'''

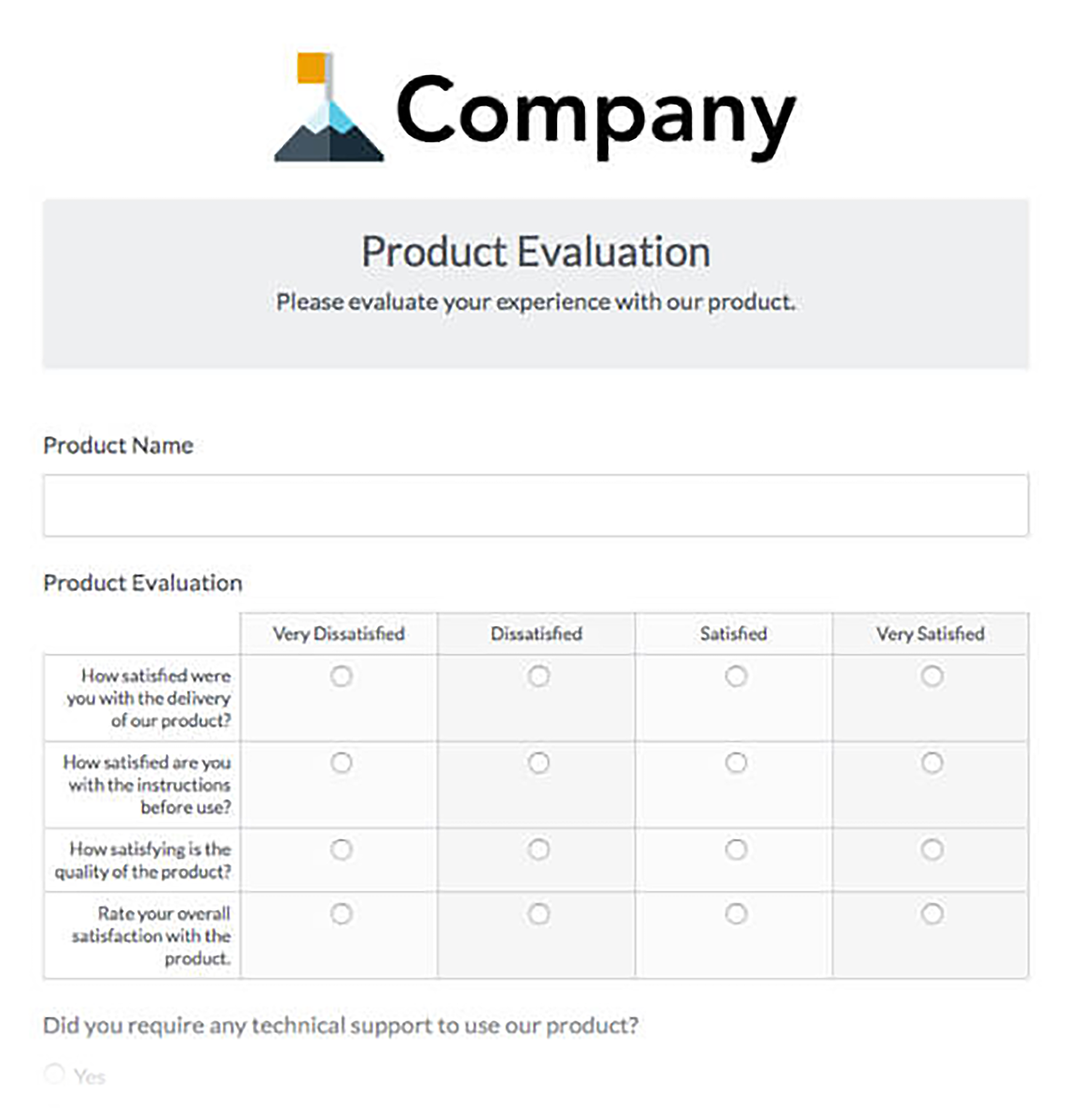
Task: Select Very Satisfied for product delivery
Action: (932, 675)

'''
'''

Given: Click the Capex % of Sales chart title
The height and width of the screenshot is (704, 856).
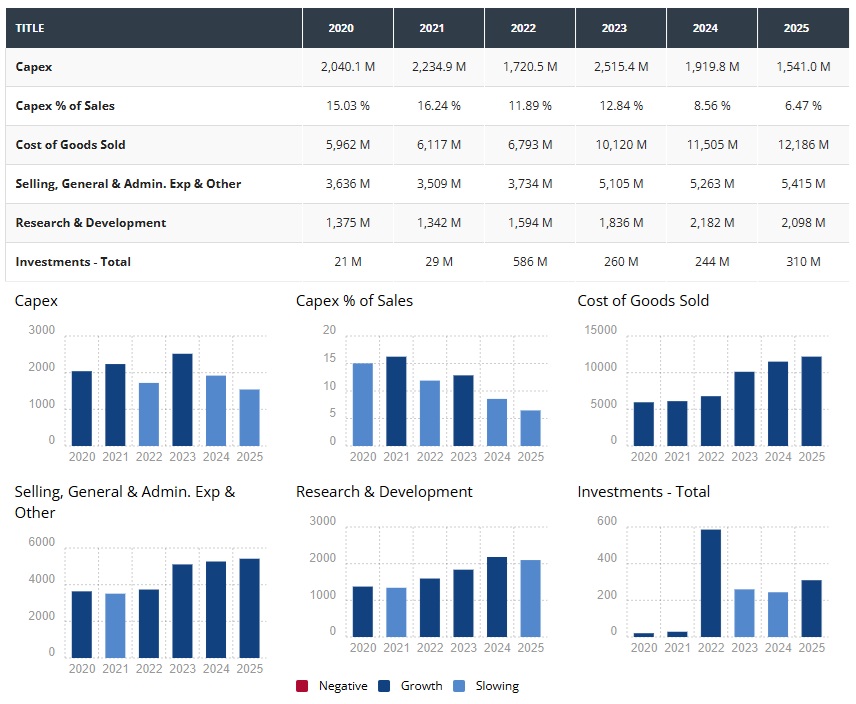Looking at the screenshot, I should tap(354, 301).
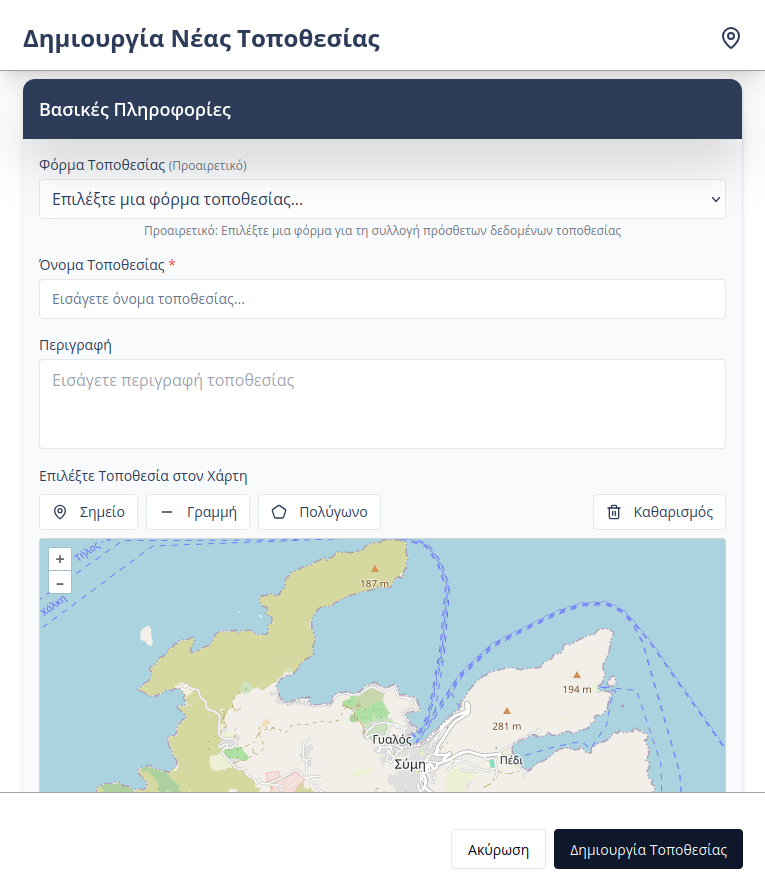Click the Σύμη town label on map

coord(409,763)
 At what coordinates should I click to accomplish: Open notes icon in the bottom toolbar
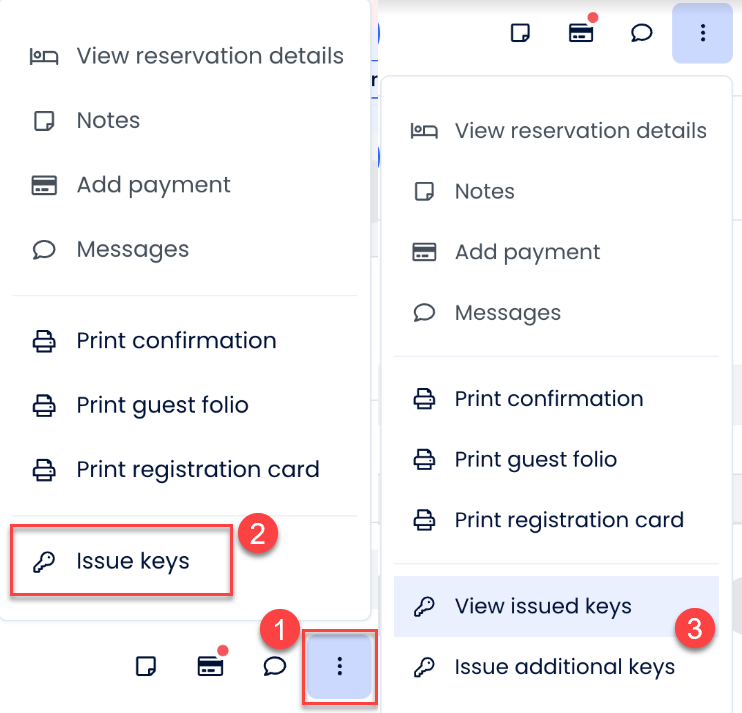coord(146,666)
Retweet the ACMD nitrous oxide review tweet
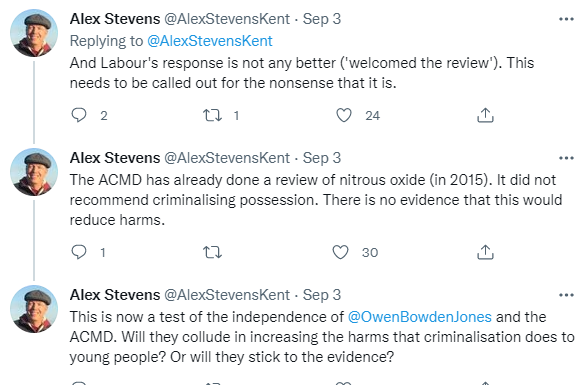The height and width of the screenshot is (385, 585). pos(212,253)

'''

Rewrite the material from the line containing "Given: Click the Capex % of Sales chart title" down through the line containing "The height and width of the screenshot is (385, 585).", changing "chart title" to "chart heading" and keeping everything else the same. Leave out the pictures.

Given: Click the Capex % of Sales chart heading
The height and width of the screenshot is (704, 856).
Looking at the screenshot, I should tap(354, 301).
Click the Σύμη town label on map

coord(409,763)
 At what coordinates should I click to accomplish: Open notes icon in the bottom toolbar
coord(146,666)
Retweet the ACMD nitrous oxide review tweet
The height and width of the screenshot is (385, 585). pos(212,253)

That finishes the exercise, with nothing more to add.